__Assignment__
Once the line containing "Click the bold" is found in the entries below, restate it and each following line word for word, stopping after the line containing "You are a computer-use agent. The image size is (860, 470).".

--*--

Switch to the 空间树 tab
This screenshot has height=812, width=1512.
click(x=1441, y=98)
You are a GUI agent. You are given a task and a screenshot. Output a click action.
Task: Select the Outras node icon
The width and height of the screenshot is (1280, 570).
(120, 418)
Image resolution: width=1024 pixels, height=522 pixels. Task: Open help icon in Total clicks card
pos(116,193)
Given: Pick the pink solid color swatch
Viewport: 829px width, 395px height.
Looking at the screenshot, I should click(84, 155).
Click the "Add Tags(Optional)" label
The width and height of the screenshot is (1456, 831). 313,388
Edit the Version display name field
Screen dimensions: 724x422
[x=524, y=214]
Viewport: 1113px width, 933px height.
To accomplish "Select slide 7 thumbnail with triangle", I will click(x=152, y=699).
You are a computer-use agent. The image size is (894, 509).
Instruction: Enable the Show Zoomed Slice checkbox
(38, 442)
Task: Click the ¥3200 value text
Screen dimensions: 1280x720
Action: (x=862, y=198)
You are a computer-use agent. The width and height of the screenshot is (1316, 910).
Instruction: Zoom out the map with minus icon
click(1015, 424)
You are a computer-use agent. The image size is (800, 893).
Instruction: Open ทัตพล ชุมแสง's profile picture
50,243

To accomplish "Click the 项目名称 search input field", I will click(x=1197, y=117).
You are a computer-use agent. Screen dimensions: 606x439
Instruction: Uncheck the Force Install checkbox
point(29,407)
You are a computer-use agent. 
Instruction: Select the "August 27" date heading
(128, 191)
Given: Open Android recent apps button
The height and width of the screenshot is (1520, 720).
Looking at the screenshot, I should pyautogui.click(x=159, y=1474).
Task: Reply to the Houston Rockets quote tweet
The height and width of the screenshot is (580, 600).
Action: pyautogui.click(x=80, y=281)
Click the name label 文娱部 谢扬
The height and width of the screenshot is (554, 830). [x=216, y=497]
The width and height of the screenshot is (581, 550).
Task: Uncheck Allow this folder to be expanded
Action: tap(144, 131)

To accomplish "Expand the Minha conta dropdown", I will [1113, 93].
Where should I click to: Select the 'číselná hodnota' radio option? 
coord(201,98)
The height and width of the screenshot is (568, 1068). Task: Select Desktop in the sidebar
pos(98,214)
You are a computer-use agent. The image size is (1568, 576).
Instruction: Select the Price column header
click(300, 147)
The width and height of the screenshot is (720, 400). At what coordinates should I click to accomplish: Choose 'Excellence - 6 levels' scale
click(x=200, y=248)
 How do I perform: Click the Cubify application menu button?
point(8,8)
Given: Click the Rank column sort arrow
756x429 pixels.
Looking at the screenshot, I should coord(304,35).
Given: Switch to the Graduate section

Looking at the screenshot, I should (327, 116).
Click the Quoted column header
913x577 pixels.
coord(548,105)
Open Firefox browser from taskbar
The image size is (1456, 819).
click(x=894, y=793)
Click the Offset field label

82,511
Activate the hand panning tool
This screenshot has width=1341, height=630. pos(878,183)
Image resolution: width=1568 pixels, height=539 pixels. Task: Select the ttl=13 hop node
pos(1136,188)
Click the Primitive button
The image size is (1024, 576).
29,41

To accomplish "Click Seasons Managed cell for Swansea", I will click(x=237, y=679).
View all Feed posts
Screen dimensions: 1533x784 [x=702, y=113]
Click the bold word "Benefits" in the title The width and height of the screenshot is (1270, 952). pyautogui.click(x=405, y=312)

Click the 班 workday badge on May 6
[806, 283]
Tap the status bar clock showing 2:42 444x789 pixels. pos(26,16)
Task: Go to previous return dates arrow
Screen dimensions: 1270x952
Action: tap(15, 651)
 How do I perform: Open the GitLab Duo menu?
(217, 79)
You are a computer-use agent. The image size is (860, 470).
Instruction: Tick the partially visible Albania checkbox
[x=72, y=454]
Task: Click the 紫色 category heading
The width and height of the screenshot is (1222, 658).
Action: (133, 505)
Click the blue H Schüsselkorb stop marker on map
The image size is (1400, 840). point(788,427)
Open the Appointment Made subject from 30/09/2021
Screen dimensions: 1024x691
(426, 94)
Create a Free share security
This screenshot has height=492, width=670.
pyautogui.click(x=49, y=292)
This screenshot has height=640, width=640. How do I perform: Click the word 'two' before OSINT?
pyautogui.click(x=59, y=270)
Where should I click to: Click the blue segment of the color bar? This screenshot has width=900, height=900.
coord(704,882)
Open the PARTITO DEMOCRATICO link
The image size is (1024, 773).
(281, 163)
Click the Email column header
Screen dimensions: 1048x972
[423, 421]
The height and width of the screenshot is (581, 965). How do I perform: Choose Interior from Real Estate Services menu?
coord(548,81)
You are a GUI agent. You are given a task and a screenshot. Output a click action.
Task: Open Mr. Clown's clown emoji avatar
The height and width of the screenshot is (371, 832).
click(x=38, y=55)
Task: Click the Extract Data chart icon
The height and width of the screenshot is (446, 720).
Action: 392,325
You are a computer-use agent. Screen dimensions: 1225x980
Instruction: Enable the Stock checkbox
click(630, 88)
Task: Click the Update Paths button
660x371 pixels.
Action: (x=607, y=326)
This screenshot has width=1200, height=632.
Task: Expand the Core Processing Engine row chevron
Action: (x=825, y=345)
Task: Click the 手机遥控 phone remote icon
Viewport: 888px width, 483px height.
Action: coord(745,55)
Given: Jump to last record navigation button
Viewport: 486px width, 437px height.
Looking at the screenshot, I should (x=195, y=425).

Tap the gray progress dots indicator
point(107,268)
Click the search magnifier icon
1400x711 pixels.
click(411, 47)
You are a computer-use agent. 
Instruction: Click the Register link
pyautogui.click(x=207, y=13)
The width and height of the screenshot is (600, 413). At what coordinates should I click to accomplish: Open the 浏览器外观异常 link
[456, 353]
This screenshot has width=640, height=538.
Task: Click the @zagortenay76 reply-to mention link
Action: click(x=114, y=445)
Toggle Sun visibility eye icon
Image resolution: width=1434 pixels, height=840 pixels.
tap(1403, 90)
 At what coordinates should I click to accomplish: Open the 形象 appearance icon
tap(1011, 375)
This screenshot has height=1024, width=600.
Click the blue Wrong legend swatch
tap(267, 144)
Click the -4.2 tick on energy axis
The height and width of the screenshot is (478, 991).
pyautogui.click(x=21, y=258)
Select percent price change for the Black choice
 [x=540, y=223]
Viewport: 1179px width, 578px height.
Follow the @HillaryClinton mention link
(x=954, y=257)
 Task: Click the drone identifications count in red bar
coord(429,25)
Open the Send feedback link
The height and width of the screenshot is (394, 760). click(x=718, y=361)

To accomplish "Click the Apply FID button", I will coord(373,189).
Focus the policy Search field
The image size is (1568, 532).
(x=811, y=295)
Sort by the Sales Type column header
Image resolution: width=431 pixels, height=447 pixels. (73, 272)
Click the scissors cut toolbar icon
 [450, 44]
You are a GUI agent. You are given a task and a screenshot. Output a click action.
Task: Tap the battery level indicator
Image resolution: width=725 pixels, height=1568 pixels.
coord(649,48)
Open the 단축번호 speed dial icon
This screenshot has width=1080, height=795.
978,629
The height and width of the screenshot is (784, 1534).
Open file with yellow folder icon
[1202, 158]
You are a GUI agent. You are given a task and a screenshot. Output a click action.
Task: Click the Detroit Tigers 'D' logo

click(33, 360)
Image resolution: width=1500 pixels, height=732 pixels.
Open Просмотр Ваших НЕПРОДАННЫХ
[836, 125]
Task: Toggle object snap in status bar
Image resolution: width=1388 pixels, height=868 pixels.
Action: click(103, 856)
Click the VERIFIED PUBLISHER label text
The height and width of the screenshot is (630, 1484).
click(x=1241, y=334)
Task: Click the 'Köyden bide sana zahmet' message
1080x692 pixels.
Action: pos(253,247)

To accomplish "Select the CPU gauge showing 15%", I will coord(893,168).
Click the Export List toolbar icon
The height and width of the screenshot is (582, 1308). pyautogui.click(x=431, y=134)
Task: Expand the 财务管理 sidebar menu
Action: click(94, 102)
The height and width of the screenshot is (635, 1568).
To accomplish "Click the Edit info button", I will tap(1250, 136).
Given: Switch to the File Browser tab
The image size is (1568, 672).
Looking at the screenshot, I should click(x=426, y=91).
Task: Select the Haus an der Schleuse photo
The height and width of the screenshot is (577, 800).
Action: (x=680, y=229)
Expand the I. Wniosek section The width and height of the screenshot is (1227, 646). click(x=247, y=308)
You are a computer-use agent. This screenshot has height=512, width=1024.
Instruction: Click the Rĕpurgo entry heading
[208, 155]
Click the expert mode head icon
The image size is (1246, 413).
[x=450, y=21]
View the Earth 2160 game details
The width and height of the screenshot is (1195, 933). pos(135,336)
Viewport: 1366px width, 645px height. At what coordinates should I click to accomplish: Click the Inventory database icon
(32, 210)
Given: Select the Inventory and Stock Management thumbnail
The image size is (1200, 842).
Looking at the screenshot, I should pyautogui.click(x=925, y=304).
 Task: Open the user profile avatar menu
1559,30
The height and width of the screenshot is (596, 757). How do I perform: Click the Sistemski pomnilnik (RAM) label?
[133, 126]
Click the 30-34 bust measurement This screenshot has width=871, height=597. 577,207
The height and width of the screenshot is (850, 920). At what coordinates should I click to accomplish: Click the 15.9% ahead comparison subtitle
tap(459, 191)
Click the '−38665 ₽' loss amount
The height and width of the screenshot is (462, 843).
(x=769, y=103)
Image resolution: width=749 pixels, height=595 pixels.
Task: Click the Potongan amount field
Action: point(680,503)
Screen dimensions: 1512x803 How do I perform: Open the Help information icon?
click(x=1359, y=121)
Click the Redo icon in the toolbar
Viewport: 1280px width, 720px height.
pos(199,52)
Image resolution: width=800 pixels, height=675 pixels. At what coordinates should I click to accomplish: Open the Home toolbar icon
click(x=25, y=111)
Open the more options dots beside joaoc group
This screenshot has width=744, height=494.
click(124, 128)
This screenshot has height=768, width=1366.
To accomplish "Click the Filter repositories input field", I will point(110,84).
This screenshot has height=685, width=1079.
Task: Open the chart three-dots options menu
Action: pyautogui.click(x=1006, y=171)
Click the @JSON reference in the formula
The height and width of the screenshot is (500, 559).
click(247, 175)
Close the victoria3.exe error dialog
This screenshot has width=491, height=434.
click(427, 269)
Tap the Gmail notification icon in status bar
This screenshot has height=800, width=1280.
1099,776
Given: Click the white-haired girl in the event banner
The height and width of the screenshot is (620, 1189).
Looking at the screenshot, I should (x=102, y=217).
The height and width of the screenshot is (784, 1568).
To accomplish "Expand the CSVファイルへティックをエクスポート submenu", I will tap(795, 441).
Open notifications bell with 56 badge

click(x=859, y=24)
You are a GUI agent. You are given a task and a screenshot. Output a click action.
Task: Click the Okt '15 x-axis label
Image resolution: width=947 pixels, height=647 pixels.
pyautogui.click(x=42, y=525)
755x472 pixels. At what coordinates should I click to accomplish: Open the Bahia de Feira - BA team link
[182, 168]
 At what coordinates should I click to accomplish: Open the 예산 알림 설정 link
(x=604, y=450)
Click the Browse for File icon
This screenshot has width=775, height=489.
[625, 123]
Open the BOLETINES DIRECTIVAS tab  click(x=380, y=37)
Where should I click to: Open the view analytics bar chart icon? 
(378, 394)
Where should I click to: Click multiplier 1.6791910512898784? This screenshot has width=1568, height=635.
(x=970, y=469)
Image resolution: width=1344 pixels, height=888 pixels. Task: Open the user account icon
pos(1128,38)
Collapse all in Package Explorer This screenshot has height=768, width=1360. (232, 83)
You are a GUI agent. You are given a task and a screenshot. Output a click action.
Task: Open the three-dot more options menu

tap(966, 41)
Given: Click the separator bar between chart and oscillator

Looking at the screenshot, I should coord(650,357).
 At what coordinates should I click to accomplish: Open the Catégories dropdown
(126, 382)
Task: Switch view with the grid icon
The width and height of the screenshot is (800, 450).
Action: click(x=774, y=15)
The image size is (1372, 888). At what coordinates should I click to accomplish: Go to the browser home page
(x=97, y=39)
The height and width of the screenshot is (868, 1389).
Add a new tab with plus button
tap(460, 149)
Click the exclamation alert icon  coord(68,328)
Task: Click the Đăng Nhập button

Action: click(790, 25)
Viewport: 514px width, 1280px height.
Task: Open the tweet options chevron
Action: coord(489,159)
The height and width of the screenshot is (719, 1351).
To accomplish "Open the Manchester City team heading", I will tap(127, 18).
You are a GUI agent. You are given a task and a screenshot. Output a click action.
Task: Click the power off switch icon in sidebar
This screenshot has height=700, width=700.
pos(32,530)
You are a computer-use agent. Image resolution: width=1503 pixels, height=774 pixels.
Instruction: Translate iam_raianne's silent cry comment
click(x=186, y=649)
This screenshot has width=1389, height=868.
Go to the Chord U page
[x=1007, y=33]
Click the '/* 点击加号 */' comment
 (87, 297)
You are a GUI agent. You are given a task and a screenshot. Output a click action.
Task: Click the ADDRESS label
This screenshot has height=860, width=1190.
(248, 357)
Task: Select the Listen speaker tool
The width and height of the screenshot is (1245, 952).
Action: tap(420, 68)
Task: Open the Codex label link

--*--

__Exercise answer__
Click the bold word "Benefits" in the title The width and height of the screenshot is (1270, 952). pyautogui.click(x=405, y=312)

Click the 班 workday badge on May 6
[806, 283]
Tap the status bar clock showing 2:42 444x789 pixels. pos(26,16)
Task: Go to previous return dates arrow
Screen dimensions: 1270x952
Action: tap(15, 651)
 How do I perform: Open the GitLab Duo menu?
(217, 79)
You are a computer-use agent. The image size is (860, 470).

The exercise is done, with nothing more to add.